Everything you need to know about notice accounts

Victoria Russell
Written by  Victoria Russell
5 min read
Updated: 04 Mar 2024

Need a high paying savings account but don’t need immediate access to your money? A notice account might suit you. Find out more...

When it comes to saving money, we all want to maximise our returns without compromising on flexibility.

For those who can afford to plan their finances a little ahead, notice savings accounts present a unique opportunity.

These accounts strike a balance between earning a higher interest rate and maintaining access to your funds, albeit with a bit of a wait.

What is a notice savings account?

A notice savings account is a type of savings account that requires you to notify your bank or savings provider in advance of making a withdrawal. This notice period is a key feature of the account and can vary in length.

The idea is that, in return, you get a higher interest rate than you would on a standard easy or instant access savings account.

++++++++++++++++++++

Copy everything in the notice accounts article from "When it comes" down to "bit of a wait.". The data after this point is separate material, unrelated to the notice accounts article.

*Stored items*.
++++++++++++++++++++

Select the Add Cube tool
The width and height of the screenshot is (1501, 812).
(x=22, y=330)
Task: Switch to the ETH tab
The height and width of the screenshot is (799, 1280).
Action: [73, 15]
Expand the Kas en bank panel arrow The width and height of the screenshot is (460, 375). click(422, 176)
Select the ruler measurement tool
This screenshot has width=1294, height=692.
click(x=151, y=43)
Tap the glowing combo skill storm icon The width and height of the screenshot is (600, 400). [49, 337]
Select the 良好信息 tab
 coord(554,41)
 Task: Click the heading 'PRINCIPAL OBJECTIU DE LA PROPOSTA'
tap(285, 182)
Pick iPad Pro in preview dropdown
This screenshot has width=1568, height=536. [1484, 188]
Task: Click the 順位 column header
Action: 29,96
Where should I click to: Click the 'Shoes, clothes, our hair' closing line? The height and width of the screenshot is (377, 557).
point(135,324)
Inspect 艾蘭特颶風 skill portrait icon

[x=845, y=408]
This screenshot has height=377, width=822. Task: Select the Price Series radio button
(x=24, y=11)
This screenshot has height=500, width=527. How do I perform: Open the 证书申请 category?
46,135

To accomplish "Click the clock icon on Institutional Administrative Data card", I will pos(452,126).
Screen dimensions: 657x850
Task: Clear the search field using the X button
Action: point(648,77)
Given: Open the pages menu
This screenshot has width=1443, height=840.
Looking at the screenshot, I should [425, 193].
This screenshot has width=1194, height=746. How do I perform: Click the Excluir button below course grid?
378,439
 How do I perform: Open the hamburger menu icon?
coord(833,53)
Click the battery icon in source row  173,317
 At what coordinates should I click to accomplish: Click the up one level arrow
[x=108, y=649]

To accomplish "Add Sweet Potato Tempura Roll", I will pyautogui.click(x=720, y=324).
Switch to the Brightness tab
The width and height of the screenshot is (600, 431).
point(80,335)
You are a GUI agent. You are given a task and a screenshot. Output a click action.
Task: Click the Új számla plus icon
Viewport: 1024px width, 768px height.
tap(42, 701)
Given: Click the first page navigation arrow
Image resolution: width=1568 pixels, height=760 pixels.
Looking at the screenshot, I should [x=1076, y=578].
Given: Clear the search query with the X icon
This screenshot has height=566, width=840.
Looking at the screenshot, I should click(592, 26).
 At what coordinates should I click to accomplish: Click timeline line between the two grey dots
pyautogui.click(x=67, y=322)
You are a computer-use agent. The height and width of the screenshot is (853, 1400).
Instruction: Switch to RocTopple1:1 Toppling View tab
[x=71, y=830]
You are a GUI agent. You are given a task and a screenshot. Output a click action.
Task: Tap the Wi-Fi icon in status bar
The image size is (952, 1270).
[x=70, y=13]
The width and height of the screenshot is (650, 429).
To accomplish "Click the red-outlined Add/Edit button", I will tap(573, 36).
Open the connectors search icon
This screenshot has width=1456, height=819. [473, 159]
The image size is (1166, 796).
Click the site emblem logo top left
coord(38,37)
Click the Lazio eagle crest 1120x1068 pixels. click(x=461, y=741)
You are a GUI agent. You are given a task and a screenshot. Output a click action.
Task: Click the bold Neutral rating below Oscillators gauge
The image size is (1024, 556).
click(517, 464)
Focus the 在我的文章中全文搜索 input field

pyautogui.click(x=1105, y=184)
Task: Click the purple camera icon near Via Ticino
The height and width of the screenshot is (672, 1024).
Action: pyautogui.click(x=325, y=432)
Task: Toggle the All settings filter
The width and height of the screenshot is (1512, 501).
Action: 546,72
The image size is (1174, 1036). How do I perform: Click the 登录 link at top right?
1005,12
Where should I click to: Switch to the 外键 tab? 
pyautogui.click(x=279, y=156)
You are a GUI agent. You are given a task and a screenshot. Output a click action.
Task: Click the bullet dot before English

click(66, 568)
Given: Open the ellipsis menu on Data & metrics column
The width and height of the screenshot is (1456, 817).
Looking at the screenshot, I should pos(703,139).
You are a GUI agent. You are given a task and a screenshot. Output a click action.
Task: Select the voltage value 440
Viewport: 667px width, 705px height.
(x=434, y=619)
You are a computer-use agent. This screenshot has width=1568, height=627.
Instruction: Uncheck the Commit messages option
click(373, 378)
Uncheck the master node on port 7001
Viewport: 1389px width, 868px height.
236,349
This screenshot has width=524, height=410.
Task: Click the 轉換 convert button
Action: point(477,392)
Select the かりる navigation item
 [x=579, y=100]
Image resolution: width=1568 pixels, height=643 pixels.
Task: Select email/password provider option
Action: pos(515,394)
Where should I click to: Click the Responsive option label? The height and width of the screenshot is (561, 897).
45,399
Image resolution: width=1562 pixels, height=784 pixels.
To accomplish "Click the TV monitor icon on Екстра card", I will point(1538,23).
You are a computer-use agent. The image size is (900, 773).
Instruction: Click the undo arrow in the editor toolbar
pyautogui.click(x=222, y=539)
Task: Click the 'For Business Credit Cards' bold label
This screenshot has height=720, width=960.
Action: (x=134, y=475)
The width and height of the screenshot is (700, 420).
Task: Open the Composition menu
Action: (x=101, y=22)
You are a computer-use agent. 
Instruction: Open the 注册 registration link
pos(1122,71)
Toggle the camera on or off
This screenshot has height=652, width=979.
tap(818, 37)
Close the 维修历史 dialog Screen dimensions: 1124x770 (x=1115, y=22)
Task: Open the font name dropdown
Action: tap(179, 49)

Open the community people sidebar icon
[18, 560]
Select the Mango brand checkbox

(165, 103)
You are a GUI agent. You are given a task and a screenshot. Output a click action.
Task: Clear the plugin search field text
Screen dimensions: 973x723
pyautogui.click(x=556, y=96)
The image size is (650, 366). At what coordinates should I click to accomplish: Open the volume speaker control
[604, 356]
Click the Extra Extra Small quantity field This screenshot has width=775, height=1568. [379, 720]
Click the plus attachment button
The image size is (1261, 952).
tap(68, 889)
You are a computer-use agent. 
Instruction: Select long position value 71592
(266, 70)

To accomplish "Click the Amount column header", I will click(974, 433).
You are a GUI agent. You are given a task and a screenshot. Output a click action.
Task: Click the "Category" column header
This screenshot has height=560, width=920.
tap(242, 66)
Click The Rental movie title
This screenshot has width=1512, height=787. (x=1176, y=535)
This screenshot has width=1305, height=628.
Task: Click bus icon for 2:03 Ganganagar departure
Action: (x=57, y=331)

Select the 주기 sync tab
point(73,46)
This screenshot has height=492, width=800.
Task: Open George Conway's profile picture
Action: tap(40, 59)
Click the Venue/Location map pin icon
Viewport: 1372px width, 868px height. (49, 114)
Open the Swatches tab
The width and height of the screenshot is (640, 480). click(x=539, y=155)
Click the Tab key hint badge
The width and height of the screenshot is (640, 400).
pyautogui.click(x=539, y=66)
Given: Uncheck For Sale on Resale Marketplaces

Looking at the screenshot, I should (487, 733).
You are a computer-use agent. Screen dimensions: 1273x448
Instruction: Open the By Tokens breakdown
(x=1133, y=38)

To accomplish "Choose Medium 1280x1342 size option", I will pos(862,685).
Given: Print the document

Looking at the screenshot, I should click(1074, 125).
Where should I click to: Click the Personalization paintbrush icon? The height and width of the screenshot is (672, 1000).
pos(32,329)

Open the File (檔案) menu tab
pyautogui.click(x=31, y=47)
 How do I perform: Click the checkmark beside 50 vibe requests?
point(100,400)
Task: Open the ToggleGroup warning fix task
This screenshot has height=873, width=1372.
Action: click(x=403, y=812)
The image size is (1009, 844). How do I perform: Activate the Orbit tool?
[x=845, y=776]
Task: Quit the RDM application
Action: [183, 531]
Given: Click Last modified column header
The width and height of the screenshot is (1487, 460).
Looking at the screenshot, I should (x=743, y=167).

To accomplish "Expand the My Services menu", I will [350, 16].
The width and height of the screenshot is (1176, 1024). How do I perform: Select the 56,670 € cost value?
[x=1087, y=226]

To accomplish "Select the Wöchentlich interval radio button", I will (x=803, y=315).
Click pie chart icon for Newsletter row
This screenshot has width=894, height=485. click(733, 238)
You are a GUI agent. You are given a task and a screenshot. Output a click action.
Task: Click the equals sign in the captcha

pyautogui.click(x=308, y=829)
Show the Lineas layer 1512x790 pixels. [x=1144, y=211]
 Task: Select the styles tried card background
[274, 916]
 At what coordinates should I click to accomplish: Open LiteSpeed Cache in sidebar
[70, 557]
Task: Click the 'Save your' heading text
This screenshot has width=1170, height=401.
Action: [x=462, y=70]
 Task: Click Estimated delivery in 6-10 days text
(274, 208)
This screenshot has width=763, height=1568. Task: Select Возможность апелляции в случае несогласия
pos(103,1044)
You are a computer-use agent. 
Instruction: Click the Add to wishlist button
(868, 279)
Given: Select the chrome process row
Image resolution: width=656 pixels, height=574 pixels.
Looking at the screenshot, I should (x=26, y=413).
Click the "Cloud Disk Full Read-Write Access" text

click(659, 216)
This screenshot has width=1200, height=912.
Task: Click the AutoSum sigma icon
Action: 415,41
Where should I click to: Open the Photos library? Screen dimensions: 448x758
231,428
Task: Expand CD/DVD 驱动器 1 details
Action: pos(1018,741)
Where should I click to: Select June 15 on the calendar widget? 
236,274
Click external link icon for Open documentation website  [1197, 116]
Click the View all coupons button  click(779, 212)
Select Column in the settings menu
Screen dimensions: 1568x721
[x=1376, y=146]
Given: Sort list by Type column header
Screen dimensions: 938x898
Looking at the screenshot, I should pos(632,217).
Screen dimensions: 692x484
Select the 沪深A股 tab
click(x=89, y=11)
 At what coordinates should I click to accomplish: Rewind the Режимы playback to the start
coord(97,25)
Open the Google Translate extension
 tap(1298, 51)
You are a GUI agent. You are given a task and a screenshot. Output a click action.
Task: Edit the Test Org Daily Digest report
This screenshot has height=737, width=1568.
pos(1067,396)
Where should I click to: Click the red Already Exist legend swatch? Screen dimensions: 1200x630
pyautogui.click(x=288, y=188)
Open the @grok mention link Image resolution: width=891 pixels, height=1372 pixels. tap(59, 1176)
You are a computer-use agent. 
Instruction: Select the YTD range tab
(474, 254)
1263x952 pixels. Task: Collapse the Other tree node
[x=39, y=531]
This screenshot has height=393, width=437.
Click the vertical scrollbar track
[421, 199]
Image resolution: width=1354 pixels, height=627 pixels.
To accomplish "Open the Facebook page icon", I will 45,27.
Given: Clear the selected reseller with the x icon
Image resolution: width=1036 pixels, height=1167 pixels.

++++++++++++++++++++

*In response*.
When it comes to saving money, we all want to maximise our returns without compromising on flexibility.

For those who can afford to plan their finances a little ahead, notice savings accounts present a unique opportunity.

These accounts strike a balance between earning a higher interest rate and maintaining access to your funds, albeit with a bit of a wait.